ぴー吉 第84回『讃岐うどんをめぐる冒険(後編)』

挿絵 期待の『なかむら』を食べそこね、その欲求不満を解消すべく入った3軒目のうどん屋は、いまひとつだった。あくまで僕とYふたりの評価だし、見当ちがいだったら迷惑がかかるので、あえて店名は伏せることにする。
 店のつくりは、これまででいちばん小ぎれいだったけど、その分どこにでもあるような、かぎりなくふつうのうどん屋だった。つゆがややしょっぱくて、首都圏近郊の店でうどんをすすっているようだった。すこしも郷愁が感じられないのだ。讃岐うどんを食べているという気がしないのである。

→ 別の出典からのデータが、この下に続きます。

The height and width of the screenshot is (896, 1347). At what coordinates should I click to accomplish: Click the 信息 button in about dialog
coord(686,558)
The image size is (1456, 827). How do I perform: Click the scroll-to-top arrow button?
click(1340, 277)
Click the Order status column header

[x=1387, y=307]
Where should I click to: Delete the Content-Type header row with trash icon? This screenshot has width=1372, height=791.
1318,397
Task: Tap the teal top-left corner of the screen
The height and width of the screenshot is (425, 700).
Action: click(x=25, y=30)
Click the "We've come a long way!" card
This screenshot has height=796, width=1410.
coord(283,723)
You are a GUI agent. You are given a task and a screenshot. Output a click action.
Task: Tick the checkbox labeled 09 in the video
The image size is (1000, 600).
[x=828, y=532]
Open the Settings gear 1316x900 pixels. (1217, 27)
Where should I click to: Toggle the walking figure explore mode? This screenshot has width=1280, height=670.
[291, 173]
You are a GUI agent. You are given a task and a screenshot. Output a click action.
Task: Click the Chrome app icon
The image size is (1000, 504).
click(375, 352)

 ごま、天かす、七味、ねぎ、しょうが、テーブルにあったあらゆる薬味でもって、丼のなかからなにかを引き出そうと試みたが、そこにはなにも見つけられなかった。ただただフツーなのである。値段はこれまででいちばん高くて、冷やしの〈小〉が260円と、こちらのほうも首都圏並みであった。
 Yは中古CD屋を見つけると、何枚か買い込んできて、気分転換に音楽を流しながら運転している。洋画サントラのオムニバス、坂本龍一、Mr.Children。
 僕らのこの旅も後半に入ったのだ。吹き過ぎる風に一抹の寂しさを感じる。